8h45 : Boulevard de Strasbourg, les dents du prothésiste sont entre les mains du dentiste qui les a demandées. Direction maintenant boulevard de Beaumarchais via place de la République, pour récupérer une paire de chaussures. En ce mois de juin, la chaleur monte peu à peu, augmentant la sensation d’étouffement liée au monoxyde de carbone. Malgré cela, JC affirme ne pas craindre les émanations des pots d’échappement qu’il respire quatre jours par semaine. “Un médecin du sport m’a dit que comme nous étions en plein effort, nous étions plus explosés à la pollution que les gens assis dans leurs voitures. Je ne sais pas si c’est vrai. En tout cas, je ne ressens pas de gêne respiratoire” Pour éviter les ralentissements, le coursier emprunte de préférence les petites rues qu’il semble connaître par cœur. “Je ne prévois pas mon itinéraire à l’avance. Je regarde les grands axes. Sur place, je me souviens des raccourcis. C’est vraiment lié à l’expérience.”



10 h : Coup de fil à Gabriel. “OK, à tout à l’heure !” répond JC. Il doit aller chercher des fleurs. Pour cela, il revient au local récupérer un grand sac. Fabrice, le patron de la société, et d’autres employés sont occupés à emballer 400 ouvrages à livrer dans tout Paris. Derrière son ordinateur, le “dispatcheur” nettoie soigneusement un pot de soupe qui a fui. “Avec la nourriture, c’est souvent plus un problème d’emballage que de transport, explique-t-il. On transporte ce qui les clients nous donnent. On ne conditionne pas.” JC salue deux de ses confrères en train de s’équiper et repart aussi sec.


11 h : Le coursier revient chargé d’une impressionnante pile de cartons de livres. Il ne faiblit pas : toujours en forme, toujours de bonne humeur. Il boit quelques gorgées d’eau, et c’est reparti.



13 h : Les courses s’enchaînent à un rythme soutenu : un paquet pour un hôtel place Vendôme, puis un autre pour un magasin rue Saint-Honoré. Il termine une livraison de café du VIIIe arrondissement, puis repart aussitôt rue des Martyrs.


15 h : Enfin le déjeuner ! Habituellement, JC fait une pause plus tôt, mais impossible ce jour-là.

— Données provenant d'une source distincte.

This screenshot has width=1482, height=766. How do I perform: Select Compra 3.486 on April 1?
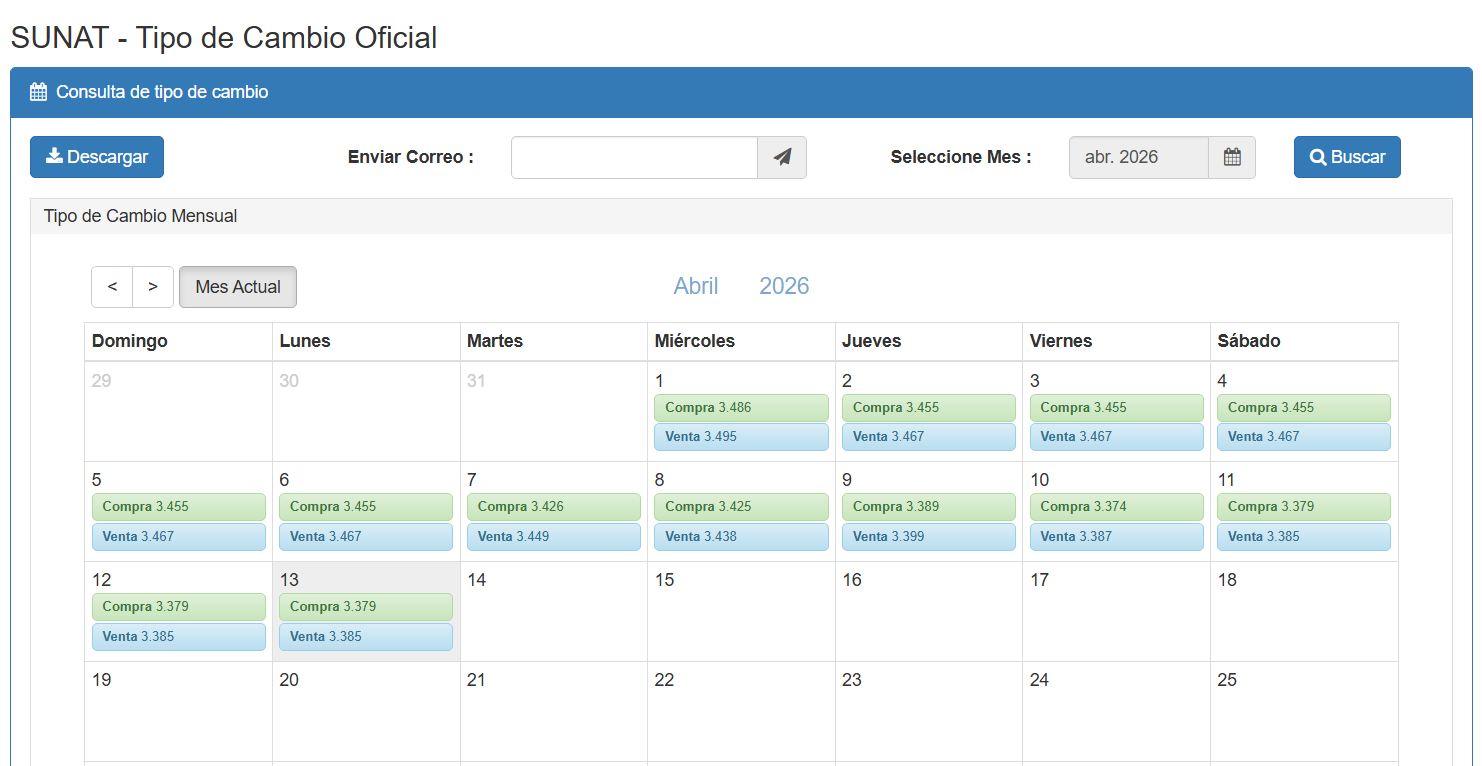(741, 408)
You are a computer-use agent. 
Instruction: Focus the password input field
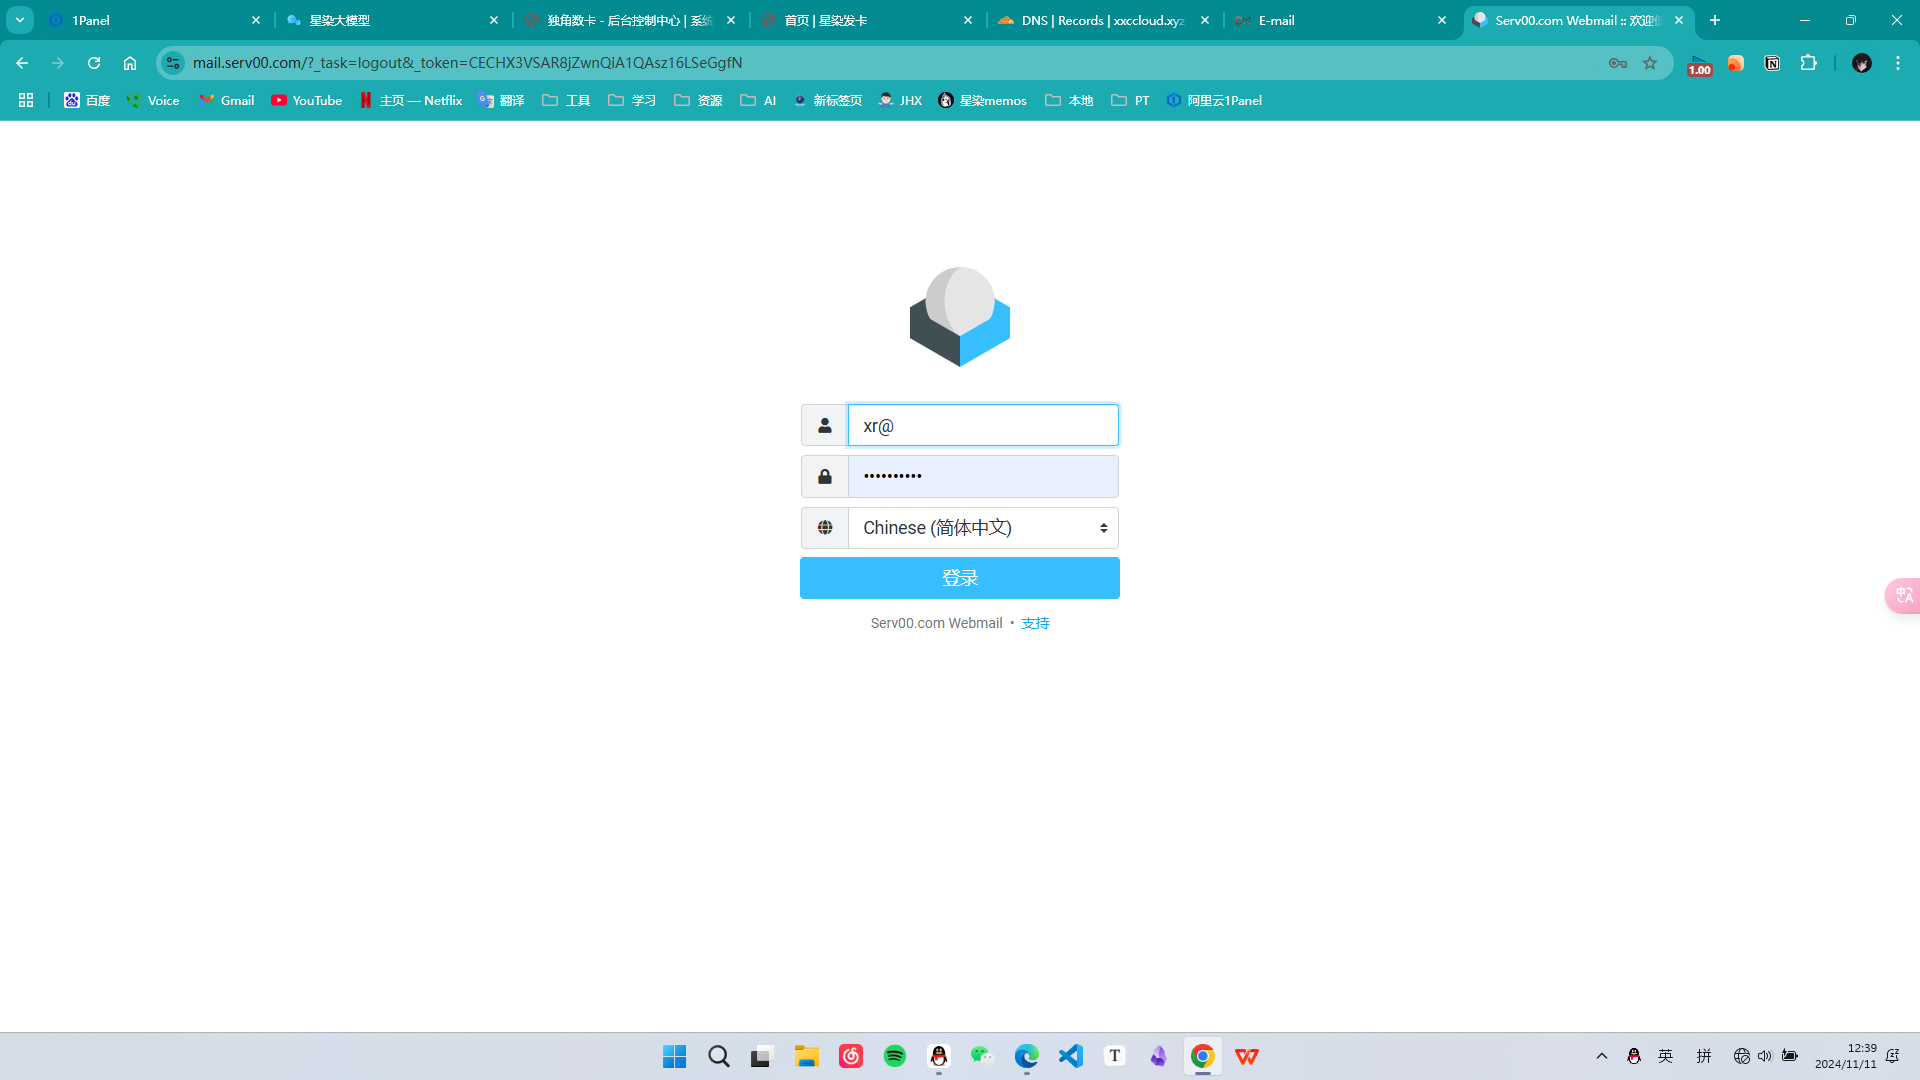(982, 477)
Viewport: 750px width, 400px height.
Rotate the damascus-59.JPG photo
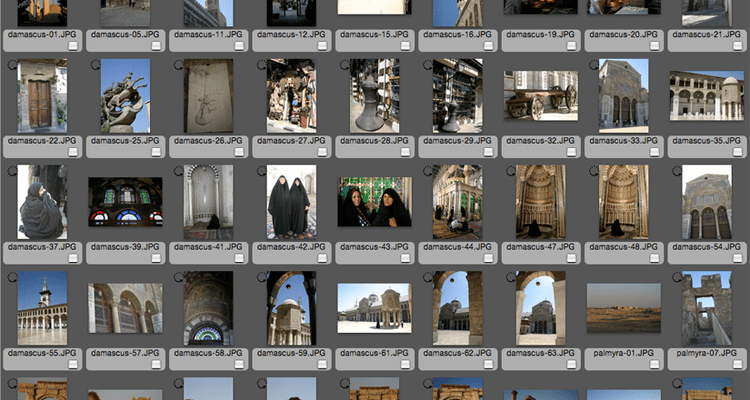click(261, 277)
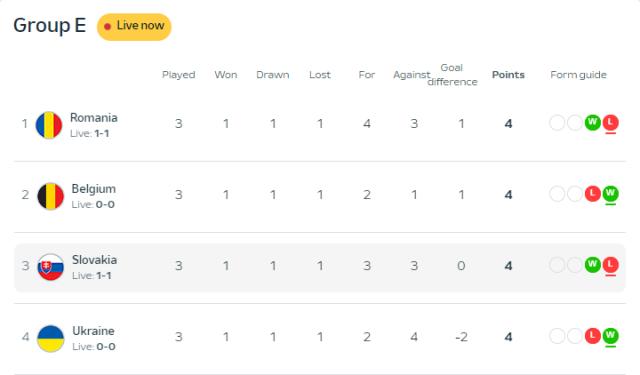The height and width of the screenshot is (375, 640).
Task: Open the Ukraine team link
Action: point(93,331)
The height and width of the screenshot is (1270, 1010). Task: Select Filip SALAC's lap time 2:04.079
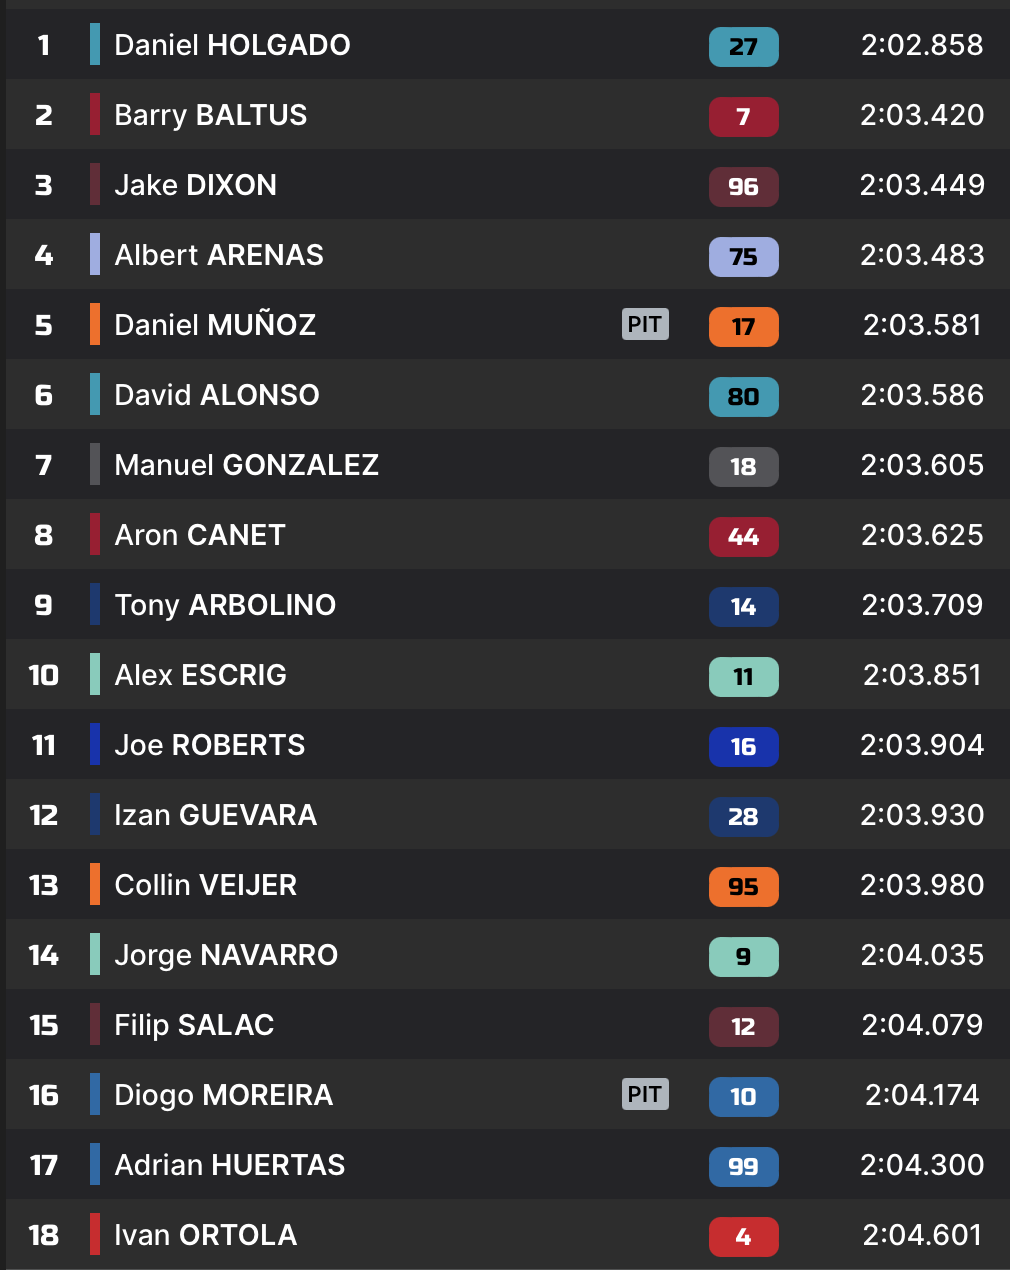click(922, 1025)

Il est trempé de sueur et il boite. “C’est une journée de fou ! Ma cheville a tapé contre l’une des barres du vélo dans un virage. Je me suis fait ça tout seul.” Il baisse sa chaussette. Apparemment, rien de grave. Une chance ! Le coursier doit rester en forme pour rentabiliser son activité : il touche la moitié de chaque course, pour un revenu oscillant entre 1 200 et 1 600 euros nets par mois. JC montre fièrement son repas du midi emballé dans un papier : sandwich à l’omelette. “Il y a des frites maison dedans. J’ai souvent du mal à le finir”, confie-t-il d’un air gourmand.


16 h : JC s’est relaxé un maximum, plus de deux heures. “Comme j’ai beaucoup donné ce matin, Gabriel me prévoit des petites courses et fait en sorte que je termine ma tournée vers Saint-Lazare, afin que je puisse prendre le train directement.” Il disparaît dans la circulation avec son dernier chargement de paquets de la journée. Toujours en forme, toujours rapide.